One of Canada’s most vital investments in recent memory, LNG Canada is scheduled to begin exports by July 2025. It will be the first large-scale liquefaction facility in Canadian history and represents a shift in Canada’s role in the global natural gas market. Located in Kitimat, British Columbia, the project is backed by a consortium of five major energy companies: Shell, Petronas, PetroChina, Mitsubishi, and KOGAS. The facility will export 14 million tons of LNG annually under its initial buildout, which has been in development since 2018.

Over the last decade, the project had been slowed down by environmental assessments, regulatory uncertainty, and inconsistent policy direction. During the same period, US LNG export capacity expanded rapidly. LNG Canada marks Canada’s first direct access point to international gas markets and represents a foundational step toward reshaping how Canadian gas reaches global buyers, particularly in the Asia-Pacific region.

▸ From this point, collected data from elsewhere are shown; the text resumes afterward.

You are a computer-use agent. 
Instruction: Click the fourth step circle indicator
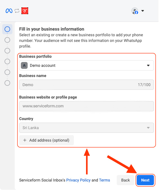7,61
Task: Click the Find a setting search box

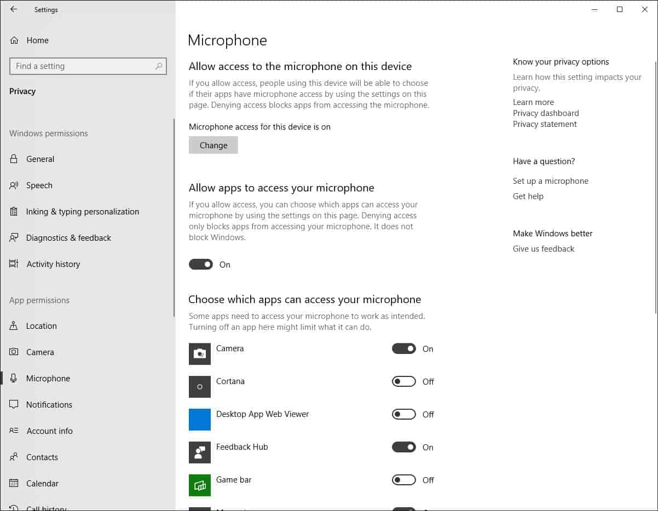Action: tap(88, 66)
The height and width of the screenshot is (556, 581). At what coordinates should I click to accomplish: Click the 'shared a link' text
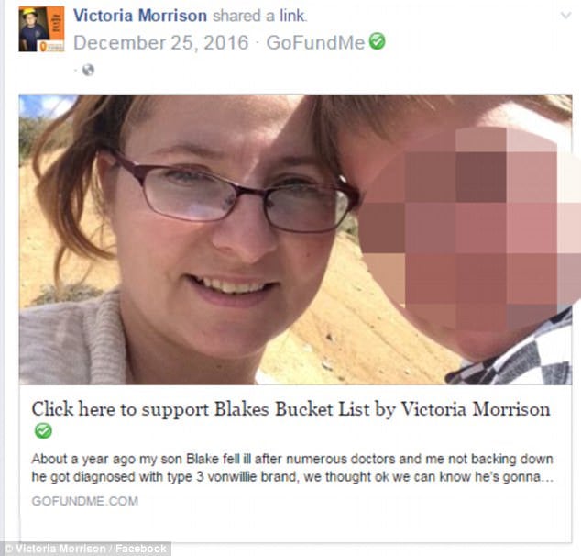pos(259,16)
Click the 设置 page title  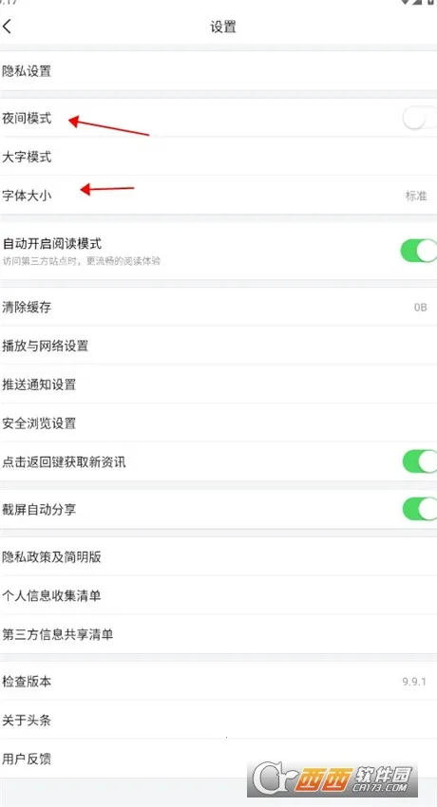[x=223, y=27]
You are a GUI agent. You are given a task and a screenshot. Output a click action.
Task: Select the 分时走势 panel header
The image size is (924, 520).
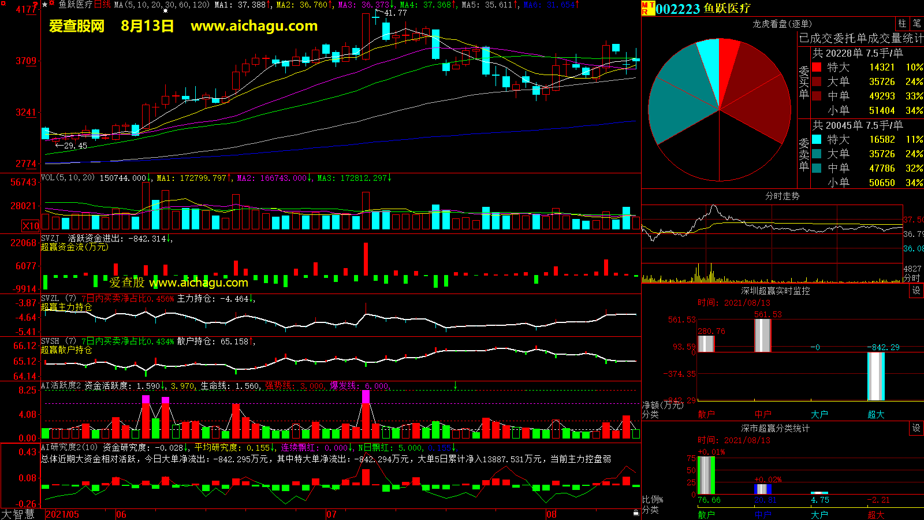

Geoeconomic Impact: Canada as a Pacific LNG Supplier

LNG Canada changes the structure of Canada’s gas trade by creating a direct path to global markets. For years, most Canadian gas was exported to the United States, where it could be processed and sold internationally at higher margins. With LNG Canada, Canadian gas will be liquefied and exported from the Pacific coast, allowing producers to capture revenues from a larger portion of the value chain and reducing dependence on the United States.